With all infrastructure and planning in place, and all athletes registered, the actual staging of the event could go ahead. The UCI and Cycling South Africa were responsible for all the technical elements of the event and Treble was responsible for all of the event elements. This included media support, park and ride facilities, security, ticketing, catering etc. Treble’s other important role was to ensure that the media were constantly up to date with developments and results and able to get onto the courses to take footage and pictures, to maximise publicity during and post the event.
Once the winners had been crowned and the crowds had gone home, another important phase of the operation took place: the clean up. Treble ensured that all supplier and temporary infrastructure was dismantled and that the facility was left in pre-event condition.

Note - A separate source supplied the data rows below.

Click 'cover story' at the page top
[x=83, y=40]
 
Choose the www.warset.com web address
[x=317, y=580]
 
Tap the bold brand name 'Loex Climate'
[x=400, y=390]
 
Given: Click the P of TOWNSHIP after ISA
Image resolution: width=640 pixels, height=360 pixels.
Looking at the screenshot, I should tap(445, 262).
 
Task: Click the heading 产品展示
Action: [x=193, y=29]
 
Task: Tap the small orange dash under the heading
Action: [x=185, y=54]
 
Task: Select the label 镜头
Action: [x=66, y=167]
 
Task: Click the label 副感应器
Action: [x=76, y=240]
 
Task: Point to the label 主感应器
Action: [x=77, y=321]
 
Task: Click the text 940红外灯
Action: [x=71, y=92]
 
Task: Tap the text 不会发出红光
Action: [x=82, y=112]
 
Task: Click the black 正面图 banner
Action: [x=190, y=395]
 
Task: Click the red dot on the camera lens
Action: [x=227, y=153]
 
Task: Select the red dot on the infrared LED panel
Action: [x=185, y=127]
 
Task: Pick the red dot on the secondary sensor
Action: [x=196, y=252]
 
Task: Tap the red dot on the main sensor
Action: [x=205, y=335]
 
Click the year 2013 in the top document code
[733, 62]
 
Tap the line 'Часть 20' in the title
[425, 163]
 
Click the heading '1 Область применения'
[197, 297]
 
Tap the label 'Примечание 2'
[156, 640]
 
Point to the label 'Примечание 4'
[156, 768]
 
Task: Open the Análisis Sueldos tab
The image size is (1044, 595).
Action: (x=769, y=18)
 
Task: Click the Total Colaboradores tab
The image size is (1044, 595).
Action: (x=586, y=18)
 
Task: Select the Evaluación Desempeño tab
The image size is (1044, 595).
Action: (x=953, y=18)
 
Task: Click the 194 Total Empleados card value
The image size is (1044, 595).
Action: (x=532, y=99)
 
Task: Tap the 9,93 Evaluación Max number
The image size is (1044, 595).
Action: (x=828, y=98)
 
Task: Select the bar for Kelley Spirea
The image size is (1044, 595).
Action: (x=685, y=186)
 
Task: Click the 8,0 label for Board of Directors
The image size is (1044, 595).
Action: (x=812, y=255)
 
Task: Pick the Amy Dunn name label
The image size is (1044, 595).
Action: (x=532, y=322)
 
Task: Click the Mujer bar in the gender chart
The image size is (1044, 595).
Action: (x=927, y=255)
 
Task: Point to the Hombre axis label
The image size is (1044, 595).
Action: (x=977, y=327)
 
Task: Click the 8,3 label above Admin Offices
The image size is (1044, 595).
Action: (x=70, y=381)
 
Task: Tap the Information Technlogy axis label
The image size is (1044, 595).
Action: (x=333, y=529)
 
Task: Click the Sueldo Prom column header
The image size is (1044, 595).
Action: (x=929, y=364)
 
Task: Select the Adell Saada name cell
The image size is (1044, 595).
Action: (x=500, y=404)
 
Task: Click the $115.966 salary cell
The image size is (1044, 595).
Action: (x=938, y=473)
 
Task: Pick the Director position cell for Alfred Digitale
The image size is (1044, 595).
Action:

Treble then started compiling the final media reports, broken up into immediate reports (e.g. live TV coverage, next day newspaper, radio interviews and the like), medium term reporting (eg. website statistics, video on demand downloads, print media back searches and “thunk book” collation etc) and longer term results (e.g. Total international tv coverage: 939 hours for the event in 188 countries to 2.134 Billion people); the individual sponsor reports (including all pertinent pictures, news clippings etc) and the regional and local government reports (including socio – economic impact results, hotel bed nights etc). Final technical meetings were held with the UCI and CSA to discuss the event roll out and recommendations going forward.
Finally all monies were collected from the various income sources, all suppliers were paid and Treble started strategizing of how to make the 2010 event even more successful!